=== The problem ===
At the line with "Instruction: Select the", start copying; carry on through the last line of the material below, exactly as written, and stop there.

=== Given records ===
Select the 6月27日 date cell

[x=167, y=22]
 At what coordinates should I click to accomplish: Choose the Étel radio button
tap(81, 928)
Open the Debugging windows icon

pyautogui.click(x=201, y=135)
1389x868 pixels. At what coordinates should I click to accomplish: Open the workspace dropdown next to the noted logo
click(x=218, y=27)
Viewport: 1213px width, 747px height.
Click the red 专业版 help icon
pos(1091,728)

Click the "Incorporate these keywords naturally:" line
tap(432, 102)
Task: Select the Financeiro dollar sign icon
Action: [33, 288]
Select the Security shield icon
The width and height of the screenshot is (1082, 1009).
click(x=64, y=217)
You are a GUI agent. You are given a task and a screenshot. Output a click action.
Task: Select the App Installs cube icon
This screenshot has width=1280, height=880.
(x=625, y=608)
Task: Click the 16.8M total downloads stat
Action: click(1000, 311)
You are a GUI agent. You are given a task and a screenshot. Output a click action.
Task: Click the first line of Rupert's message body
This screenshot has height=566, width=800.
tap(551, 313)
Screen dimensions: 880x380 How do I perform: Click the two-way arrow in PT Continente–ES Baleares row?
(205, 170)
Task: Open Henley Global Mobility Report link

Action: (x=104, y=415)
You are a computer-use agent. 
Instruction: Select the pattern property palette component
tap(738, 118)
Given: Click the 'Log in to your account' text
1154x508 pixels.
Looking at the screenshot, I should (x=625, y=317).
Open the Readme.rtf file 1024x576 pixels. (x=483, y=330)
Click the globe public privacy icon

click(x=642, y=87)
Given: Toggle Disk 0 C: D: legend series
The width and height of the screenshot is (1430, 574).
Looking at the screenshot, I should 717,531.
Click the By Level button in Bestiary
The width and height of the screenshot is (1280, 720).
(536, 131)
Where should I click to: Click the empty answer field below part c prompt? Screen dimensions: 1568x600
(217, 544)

=== Problem solution ===
Instruction: Select the pattern property palette component
tap(738, 118)
Given: Click the 'Log in to your account' text
1154x508 pixels.
Looking at the screenshot, I should (x=625, y=317).
Open the Readme.rtf file 1024x576 pixels. (x=483, y=330)
Click the globe public privacy icon

click(x=642, y=87)
Given: Toggle Disk 0 C: D: legend series
The width and height of the screenshot is (1430, 574).
Looking at the screenshot, I should 717,531.
Click the By Level button in Bestiary
The width and height of the screenshot is (1280, 720).
(536, 131)
Where should I click to: Click the empty answer field below part c prompt? Screen dimensions: 1568x600
(217, 544)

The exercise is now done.